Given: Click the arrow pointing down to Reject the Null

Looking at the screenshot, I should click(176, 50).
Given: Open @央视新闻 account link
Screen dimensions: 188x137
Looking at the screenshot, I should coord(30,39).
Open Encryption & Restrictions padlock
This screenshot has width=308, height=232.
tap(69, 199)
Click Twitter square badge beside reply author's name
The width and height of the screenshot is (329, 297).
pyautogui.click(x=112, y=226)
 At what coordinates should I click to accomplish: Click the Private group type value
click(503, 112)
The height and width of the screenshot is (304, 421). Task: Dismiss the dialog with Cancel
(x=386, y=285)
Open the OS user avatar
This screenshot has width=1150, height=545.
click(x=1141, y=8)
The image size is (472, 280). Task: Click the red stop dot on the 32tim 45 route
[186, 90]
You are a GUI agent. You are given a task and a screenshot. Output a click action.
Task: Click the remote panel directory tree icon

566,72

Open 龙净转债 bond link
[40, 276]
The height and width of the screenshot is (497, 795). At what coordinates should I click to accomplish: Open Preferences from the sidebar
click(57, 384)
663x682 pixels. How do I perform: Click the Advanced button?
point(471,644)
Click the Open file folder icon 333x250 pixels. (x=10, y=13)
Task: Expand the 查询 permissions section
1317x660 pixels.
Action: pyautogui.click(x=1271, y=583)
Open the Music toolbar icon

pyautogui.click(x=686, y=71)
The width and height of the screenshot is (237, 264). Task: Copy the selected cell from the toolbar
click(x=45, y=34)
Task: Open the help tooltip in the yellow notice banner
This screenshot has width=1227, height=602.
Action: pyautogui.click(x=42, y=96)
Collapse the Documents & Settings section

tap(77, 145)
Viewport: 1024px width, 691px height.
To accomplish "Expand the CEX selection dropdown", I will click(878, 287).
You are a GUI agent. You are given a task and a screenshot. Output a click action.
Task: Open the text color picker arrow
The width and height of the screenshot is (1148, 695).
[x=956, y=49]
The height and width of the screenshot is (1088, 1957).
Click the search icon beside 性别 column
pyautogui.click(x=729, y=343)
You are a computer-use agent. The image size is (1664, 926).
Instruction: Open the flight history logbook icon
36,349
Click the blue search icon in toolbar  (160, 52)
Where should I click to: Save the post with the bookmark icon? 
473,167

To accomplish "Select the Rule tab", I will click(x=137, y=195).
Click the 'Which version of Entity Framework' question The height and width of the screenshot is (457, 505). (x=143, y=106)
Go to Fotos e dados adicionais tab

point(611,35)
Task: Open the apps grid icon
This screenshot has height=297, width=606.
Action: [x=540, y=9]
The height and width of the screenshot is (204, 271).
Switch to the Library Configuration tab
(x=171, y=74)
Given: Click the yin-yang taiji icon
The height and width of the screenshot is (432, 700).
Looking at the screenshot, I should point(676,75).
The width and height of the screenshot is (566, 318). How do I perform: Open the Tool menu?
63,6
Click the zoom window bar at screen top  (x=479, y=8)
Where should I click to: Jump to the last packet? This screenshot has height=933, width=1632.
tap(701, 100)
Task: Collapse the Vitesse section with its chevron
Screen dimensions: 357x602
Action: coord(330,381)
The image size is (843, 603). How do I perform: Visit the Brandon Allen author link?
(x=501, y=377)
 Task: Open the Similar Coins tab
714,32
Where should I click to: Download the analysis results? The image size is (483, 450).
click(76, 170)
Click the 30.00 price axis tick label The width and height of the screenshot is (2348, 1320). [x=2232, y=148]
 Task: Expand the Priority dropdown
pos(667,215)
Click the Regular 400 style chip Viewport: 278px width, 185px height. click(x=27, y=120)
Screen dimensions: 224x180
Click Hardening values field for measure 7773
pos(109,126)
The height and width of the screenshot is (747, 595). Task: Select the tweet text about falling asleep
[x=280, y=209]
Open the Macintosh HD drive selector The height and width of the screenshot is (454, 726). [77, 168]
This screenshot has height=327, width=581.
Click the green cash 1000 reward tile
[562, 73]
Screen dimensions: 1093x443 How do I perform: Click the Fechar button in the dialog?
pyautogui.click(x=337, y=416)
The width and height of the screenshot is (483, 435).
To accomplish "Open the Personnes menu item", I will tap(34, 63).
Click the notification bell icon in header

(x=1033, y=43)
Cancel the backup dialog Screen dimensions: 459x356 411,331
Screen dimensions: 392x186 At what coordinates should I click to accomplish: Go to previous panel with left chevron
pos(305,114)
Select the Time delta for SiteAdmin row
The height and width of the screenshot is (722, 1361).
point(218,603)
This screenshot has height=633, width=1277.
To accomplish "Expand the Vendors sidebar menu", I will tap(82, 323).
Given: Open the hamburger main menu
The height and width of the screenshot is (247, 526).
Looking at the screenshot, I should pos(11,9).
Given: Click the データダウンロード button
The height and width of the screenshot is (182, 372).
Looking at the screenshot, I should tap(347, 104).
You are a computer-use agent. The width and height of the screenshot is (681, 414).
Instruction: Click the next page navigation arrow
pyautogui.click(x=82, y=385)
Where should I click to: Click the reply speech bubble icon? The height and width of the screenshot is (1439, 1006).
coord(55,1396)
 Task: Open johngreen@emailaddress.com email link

***

**Direction:** Please turn all of the rows above into a numbered list, leaving out the blank lines.

**Answer:**
1. Given: Click the arrow pointing down to Reject the Null
2. Looking at the screenshot, I should click(176, 50).
3. Given: Open @央视新闻 account link
4. Screen dimensions: 188x137
5. Looking at the screenshot, I should coord(30,39).
6. Open Encryption & Restrictions padlock
7. This screenshot has width=308, height=232.
8. tap(69, 199)
9. Click Twitter square badge beside reply author's name
10. The width and height of the screenshot is (329, 297).
11. pyautogui.click(x=112, y=226)
12.  At what coordinates should I click to accomplish: Click the Private group type value
13. click(503, 112)
14. The height and width of the screenshot is (304, 421). Task: Dismiss the dialog with Cancel
15. (x=386, y=285)
16. Open the OS user avatar
17. This screenshot has width=1150, height=545.
18. click(x=1141, y=8)
19. The image size is (472, 280). Task: Click the red stop dot on the 32tim 45 route
20. [186, 90]
21. You are a GUI agent. You are given a task and a screenshot. Output a click action.
22. Task: Click the remote panel directory tree icon
23. 566,72
24. Open 龙净转债 bond link
25. [40, 276]
26. The height and width of the screenshot is (497, 795). At what coordinates should I click to accomplish: Open Preferences from the sidebar
27. click(57, 384)
28. 663x682 pixels. How do I perform: Click the Advanced button?
29. point(471,644)
30. Click the Open file folder icon 333x250 pixels. (x=10, y=13)
31. Task: Expand the 查询 permissions section
32. 1317x660 pixels.
33. Action: pyautogui.click(x=1271, y=583)
34. Open the Music toolbar icon
35. pyautogui.click(x=686, y=71)
36. The width and height of the screenshot is (237, 264). Task: Copy the selected cell from the toolbar
37. click(x=45, y=34)
38. Task: Open the help tooltip in the yellow notice banner
39. This screenshot has width=1227, height=602.
40. Action: pyautogui.click(x=42, y=96)
41. Collapse the Documents & Settings section
42. tap(77, 145)
43. Viewport: 1024px width, 691px height.
44. To accomplish "Expand the CEX selection dropdown", I will click(878, 287).
45. You are a GUI agent. You are given a task and a screenshot. Output a click action.
46. Task: Open the text color picker arrow
47. The width and height of the screenshot is (1148, 695).
48. [x=956, y=49]
49. The height and width of the screenshot is (1088, 1957).
50. Click the search icon beside 性别 column
51. pyautogui.click(x=729, y=343)
52. You are a computer-use agent. The image size is (1664, 926).
53. Instruction: Open the flight history logbook icon
54. 36,349
55. Click the blue search icon in toolbar  (160, 52)
56. Where should I click to: Save the post with the bookmark icon? 
57. 473,167
58. To accomplish "Select the Rule tab", I will click(x=137, y=195).
59. Click the 'Which version of Entity Framework' question The height and width of the screenshot is (457, 505). (x=143, y=106)
60. Go to Fotos e dados adicionais tab
61. point(611,35)
62. Task: Open the apps grid icon
63. This screenshot has height=297, width=606.
64. Action: [x=540, y=9]
65. The height and width of the screenshot is (204, 271).
66. Switch to the Library Configuration tab
67. (x=171, y=74)
68. Given: Click the yin-yang taiji icon
69. The height and width of the screenshot is (432, 700).
70. Looking at the screenshot, I should point(676,75).
71. The width and height of the screenshot is (566, 318). How do I perform: Open the Tool menu?
72. 63,6
73. Click the zoom window bar at screen top  (x=479, y=8)
74. Where should I click to: Jump to the last packet? This screenshot has height=933, width=1632.
75. tap(701, 100)
76. Task: Collapse the Vitesse section with its chevron
77. Screen dimensions: 357x602
78. Action: coord(330,381)
79. The image size is (843, 603). How do I perform: Visit the Brandon Allen author link?
80. (x=501, y=377)
81.  Task: Open the Similar Coins tab
82. 714,32
83. Where should I click to: Download the analysis results? The image size is (483, 450).
84. click(76, 170)
85. Click the 30.00 price axis tick label The width and height of the screenshot is (2348, 1320). [x=2232, y=148]
86.  Task: Expand the Priority dropdown
87. pos(667,215)
88. Click the Regular 400 style chip Viewport: 278px width, 185px height. click(x=27, y=120)
89. Screen dimensions: 224x180
90. Click Hardening values field for measure 7773
91. pos(109,126)
92. The height and width of the screenshot is (747, 595). Task: Select the tweet text about falling asleep
93. [x=280, y=209]
94. Open the Macintosh HD drive selector The height and width of the screenshot is (454, 726). [77, 168]
95. This screenshot has height=327, width=581.
96. Click the green cash 1000 reward tile
97. [562, 73]
98. Screen dimensions: 1093x443 How do I perform: Click the Fechar button in the dialog?
99. pyautogui.click(x=337, y=416)
100. The width and height of the screenshot is (483, 435).
101. To accomplish "Open the Personnes menu item", I will tap(34, 63).
102. Click the notification bell icon in header
103. (x=1033, y=43)
104. Cancel the backup dialog Screen dimensions: 459x356 411,331
105. Screen dimensions: 392x186 At what coordinates should I click to accomplish: Go to previous panel with left chevron
106. pos(305,114)
107. Select the Time delta for SiteAdmin row
108. The height and width of the screenshot is (722, 1361).
109. point(218,603)
110. This screenshot has height=633, width=1277.
111. To accomplish "Expand the Vendors sidebar menu", I will tap(82, 323).
112. Given: Open the hamburger main menu
113. The height and width of the screenshot is (247, 526).
114. Looking at the screenshot, I should pos(11,9).
115. Given: Click the データダウンロード button
116. The height and width of the screenshot is (182, 372).
117. Looking at the screenshot, I should tap(347, 104).
118. You are a computer-use agent. The width and height of the screenshot is (681, 414).
119. Instruction: Click the next page navigation arrow
120. pyautogui.click(x=82, y=385)
121. Where should I click to: Click the reply speech bubble icon? The height and width of the screenshot is (1439, 1006).
122. coord(55,1396)
123.  Task: Open johngreen@emailaddress.com email link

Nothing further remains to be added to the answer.